**Directions:** Write back every line of the listing below word for word, without changing anything.

**Dataset entries:**
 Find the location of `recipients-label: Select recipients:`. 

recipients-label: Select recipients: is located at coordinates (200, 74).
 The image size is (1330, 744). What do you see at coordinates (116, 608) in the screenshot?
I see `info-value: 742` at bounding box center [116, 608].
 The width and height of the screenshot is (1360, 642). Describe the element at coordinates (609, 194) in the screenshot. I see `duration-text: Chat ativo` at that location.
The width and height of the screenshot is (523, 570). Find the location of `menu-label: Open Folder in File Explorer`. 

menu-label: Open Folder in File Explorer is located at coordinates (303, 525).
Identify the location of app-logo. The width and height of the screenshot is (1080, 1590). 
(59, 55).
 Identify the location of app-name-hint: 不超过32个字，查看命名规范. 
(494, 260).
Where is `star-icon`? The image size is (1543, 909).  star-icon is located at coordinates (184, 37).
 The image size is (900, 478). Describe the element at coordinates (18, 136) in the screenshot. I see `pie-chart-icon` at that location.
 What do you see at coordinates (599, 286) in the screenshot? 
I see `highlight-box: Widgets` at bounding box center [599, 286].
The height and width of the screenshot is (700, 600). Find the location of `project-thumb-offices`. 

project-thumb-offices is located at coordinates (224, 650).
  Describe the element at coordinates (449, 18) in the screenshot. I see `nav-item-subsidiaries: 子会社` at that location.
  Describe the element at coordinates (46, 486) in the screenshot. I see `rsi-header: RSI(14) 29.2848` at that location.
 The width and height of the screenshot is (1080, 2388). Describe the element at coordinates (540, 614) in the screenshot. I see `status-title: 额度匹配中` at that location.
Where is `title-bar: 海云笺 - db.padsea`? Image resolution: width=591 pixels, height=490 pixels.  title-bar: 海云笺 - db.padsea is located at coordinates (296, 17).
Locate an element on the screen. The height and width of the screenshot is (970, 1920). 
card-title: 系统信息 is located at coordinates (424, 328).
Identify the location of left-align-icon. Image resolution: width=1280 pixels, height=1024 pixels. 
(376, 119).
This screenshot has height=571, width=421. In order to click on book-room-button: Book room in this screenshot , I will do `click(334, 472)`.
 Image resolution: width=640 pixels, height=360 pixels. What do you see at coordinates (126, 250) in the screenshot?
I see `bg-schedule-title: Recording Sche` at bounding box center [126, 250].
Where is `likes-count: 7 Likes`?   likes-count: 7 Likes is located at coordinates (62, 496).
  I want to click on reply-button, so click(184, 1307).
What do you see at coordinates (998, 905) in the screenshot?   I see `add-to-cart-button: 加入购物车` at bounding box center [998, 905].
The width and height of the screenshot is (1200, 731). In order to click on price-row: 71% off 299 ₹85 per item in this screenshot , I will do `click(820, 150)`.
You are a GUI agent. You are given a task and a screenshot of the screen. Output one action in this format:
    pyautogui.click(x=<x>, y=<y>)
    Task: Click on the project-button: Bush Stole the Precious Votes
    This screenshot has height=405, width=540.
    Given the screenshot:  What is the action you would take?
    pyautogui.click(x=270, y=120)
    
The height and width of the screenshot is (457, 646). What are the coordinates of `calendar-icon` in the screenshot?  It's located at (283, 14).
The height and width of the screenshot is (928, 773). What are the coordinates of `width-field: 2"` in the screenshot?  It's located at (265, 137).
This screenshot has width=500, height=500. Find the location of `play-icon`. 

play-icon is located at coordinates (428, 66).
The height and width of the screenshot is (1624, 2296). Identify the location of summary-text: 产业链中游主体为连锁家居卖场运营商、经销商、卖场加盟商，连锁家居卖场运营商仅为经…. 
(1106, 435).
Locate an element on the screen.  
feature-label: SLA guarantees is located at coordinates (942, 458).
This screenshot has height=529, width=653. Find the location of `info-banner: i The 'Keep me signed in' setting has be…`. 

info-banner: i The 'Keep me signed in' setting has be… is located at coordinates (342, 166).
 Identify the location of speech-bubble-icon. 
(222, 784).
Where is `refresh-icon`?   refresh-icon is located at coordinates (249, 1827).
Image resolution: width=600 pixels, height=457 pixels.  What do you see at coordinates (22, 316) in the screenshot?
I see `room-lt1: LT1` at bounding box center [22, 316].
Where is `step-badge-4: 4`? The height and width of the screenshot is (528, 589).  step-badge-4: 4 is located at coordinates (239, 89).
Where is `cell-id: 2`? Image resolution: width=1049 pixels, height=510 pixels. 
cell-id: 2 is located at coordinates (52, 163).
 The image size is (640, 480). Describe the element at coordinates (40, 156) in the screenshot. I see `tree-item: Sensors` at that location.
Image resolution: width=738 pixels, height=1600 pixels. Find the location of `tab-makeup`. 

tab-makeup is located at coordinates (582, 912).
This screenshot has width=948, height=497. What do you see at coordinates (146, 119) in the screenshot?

**Written solution:**
 Find the location of `recipients-label: Select recipients:`. 

recipients-label: Select recipients: is located at coordinates (200, 74).
 The image size is (1330, 744). What do you see at coordinates (116, 608) in the screenshot?
I see `info-value: 742` at bounding box center [116, 608].
 The width and height of the screenshot is (1360, 642). Describe the element at coordinates (609, 194) in the screenshot. I see `duration-text: Chat ativo` at that location.
The width and height of the screenshot is (523, 570). Find the location of `menu-label: Open Folder in File Explorer`. 

menu-label: Open Folder in File Explorer is located at coordinates (303, 525).
Identify the location of app-logo. The width and height of the screenshot is (1080, 1590). 
(59, 55).
 Identify the location of app-name-hint: 不超过32个字，查看命名规范. 
(494, 260).
Where is `star-icon`? The image size is (1543, 909).  star-icon is located at coordinates (184, 37).
 The image size is (900, 478). Describe the element at coordinates (18, 136) in the screenshot. I see `pie-chart-icon` at that location.
 What do you see at coordinates (599, 286) in the screenshot? 
I see `highlight-box: Widgets` at bounding box center [599, 286].
The height and width of the screenshot is (700, 600). Find the location of `project-thumb-offices`. 

project-thumb-offices is located at coordinates (224, 650).
  Describe the element at coordinates (449, 18) in the screenshot. I see `nav-item-subsidiaries: 子会社` at that location.
  Describe the element at coordinates (46, 486) in the screenshot. I see `rsi-header: RSI(14) 29.2848` at that location.
 The width and height of the screenshot is (1080, 2388). Describe the element at coordinates (540, 614) in the screenshot. I see `status-title: 额度匹配中` at that location.
Where is `title-bar: 海云笺 - db.padsea`? Image resolution: width=591 pixels, height=490 pixels.  title-bar: 海云笺 - db.padsea is located at coordinates (296, 17).
Locate an element on the screen. The height and width of the screenshot is (970, 1920). 
card-title: 系统信息 is located at coordinates (424, 328).
Identify the location of left-align-icon. Image resolution: width=1280 pixels, height=1024 pixels. 
(376, 119).
This screenshot has height=571, width=421. In order to click on book-room-button: Book room in this screenshot , I will do `click(334, 472)`.
 Image resolution: width=640 pixels, height=360 pixels. What do you see at coordinates (126, 250) in the screenshot?
I see `bg-schedule-title: Recording Sche` at bounding box center [126, 250].
Where is `likes-count: 7 Likes`?   likes-count: 7 Likes is located at coordinates (62, 496).
  I want to click on reply-button, so click(184, 1307).
What do you see at coordinates (998, 905) in the screenshot?   I see `add-to-cart-button: 加入购物车` at bounding box center [998, 905].
The width and height of the screenshot is (1200, 731). In order to click on price-row: 71% off 299 ₹85 per item in this screenshot , I will do `click(820, 150)`.
You are a GUI agent. You are given a task and a screenshot of the screen. Output one action in this format:
    pyautogui.click(x=<x>, y=<y>)
    Task: Click on the project-button: Bush Stole the Precious Votes
    This screenshot has height=405, width=540.
    Given the screenshot:  What is the action you would take?
    pyautogui.click(x=270, y=120)
    
The height and width of the screenshot is (457, 646). What are the coordinates of `calendar-icon` in the screenshot?  It's located at (283, 14).
The height and width of the screenshot is (928, 773). What are the coordinates of `width-field: 2"` in the screenshot?  It's located at (265, 137).
This screenshot has width=500, height=500. Find the location of `play-icon`. 

play-icon is located at coordinates (428, 66).
The height and width of the screenshot is (1624, 2296). Identify the location of summary-text: 产业链中游主体为连锁家居卖场运营商、经销商、卖场加盟商，连锁家居卖场运营商仅为经…. 
(1106, 435).
Locate an element on the screen.  
feature-label: SLA guarantees is located at coordinates (942, 458).
This screenshot has height=529, width=653. Find the location of `info-banner: i The 'Keep me signed in' setting has be…`. 

info-banner: i The 'Keep me signed in' setting has be… is located at coordinates (342, 166).
 Identify the location of speech-bubble-icon. 
(222, 784).
Where is `refresh-icon`?   refresh-icon is located at coordinates (249, 1827).
Image resolution: width=600 pixels, height=457 pixels.  What do you see at coordinates (22, 316) in the screenshot?
I see `room-lt1: LT1` at bounding box center [22, 316].
Where is `step-badge-4: 4`? The height and width of the screenshot is (528, 589).  step-badge-4: 4 is located at coordinates (239, 89).
Where is `cell-id: 2`? Image resolution: width=1049 pixels, height=510 pixels. 
cell-id: 2 is located at coordinates (52, 163).
 The image size is (640, 480). Describe the element at coordinates (40, 156) in the screenshot. I see `tree-item: Sensors` at that location.
Image resolution: width=738 pixels, height=1600 pixels. Find the location of `tab-makeup`. 

tab-makeup is located at coordinates (582, 912).
This screenshot has width=948, height=497. What do you see at coordinates (146, 119) in the screenshot?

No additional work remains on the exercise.